If there is a single word to describe scarves, it may very well be versatile. They can be worn to keep the wearers (men and women) cool or warm, and they can be worn in a number of ways. The origin of scarves is a bit of a mystery, but one of the most accepted theories is that it was Queen Nefertiti, who ruled Egypt beside her husband Pharaoh Akhenaten, who was among the first to wear a scarf beneath her royal headpiece.
Fusing Function and Fashion in Vintage Scarves
Scarves are also a grand example of the fusion of art and fashion. Following WWII, one project (Ascher ‘Artists Squares’) embraced this concept fully. The Ascher textile company commissioned designs from leading artists (Alexander Calder, Henri Matisse, Barbara Hepworth and Pablo Picasso, among others) to appear on scarves.

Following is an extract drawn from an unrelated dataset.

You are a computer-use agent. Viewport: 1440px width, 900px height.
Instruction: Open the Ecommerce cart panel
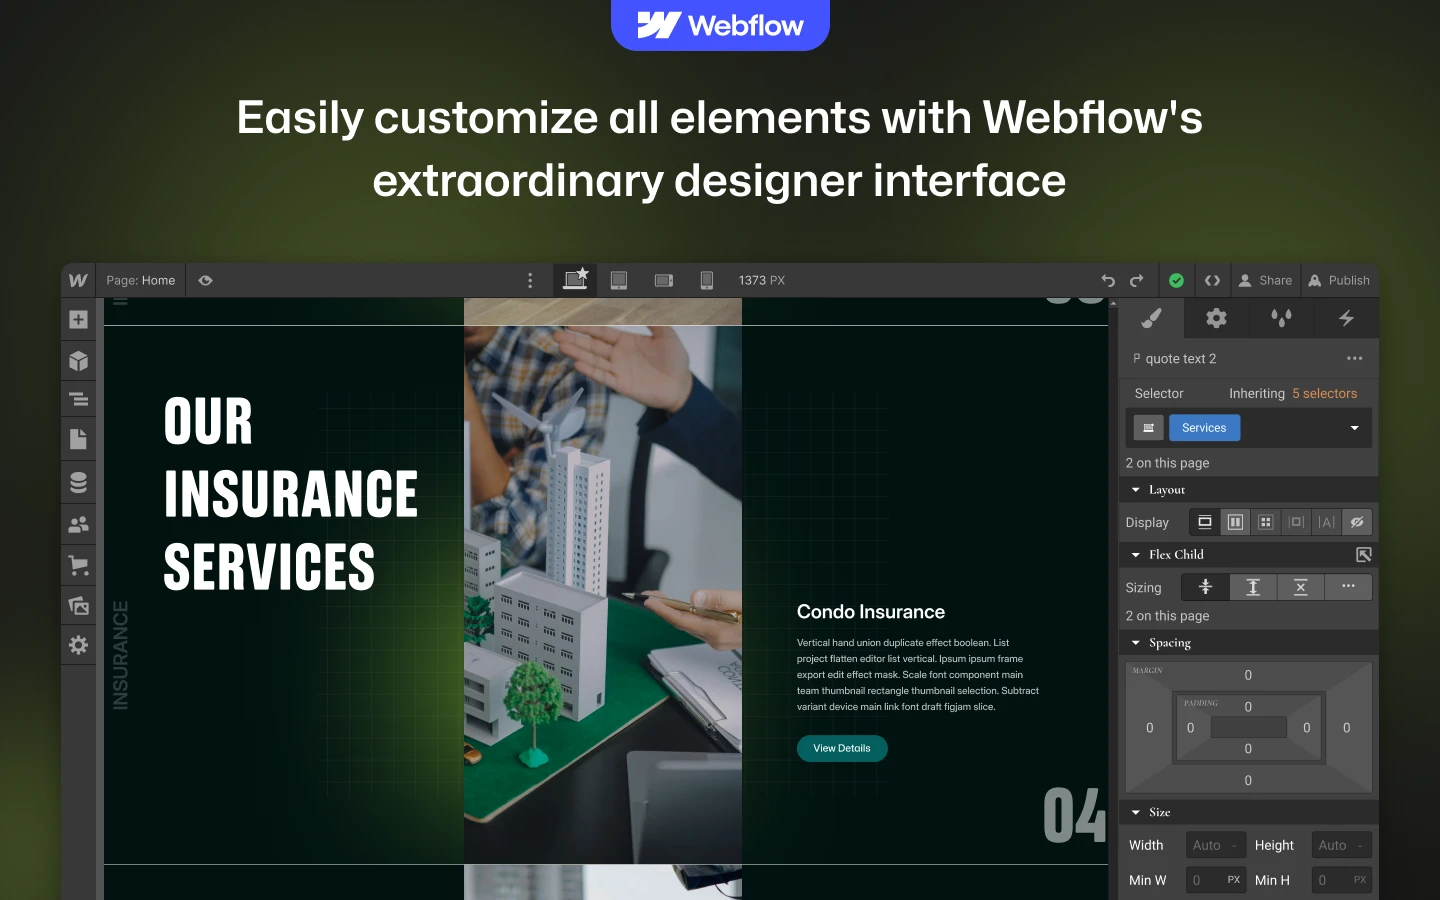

Although silk has long been a popular material for scarves, during the years following America’s Great Depression and at the start of World War II when material shortages were prevalent, the invention of rayon and the use of cotton and linen made scarves more available and affordable.
Furthermore, vintage scarves have adorned the heads of many famous people over the centuries. For some, scarves are an object of collecting passion. It seems Napoleon Bonaparte’s gift of an Egyptian scarf to his wife Josephine turned her into a collector. It’s been said she amassed a collection of more than 400 scarves during a three-year period.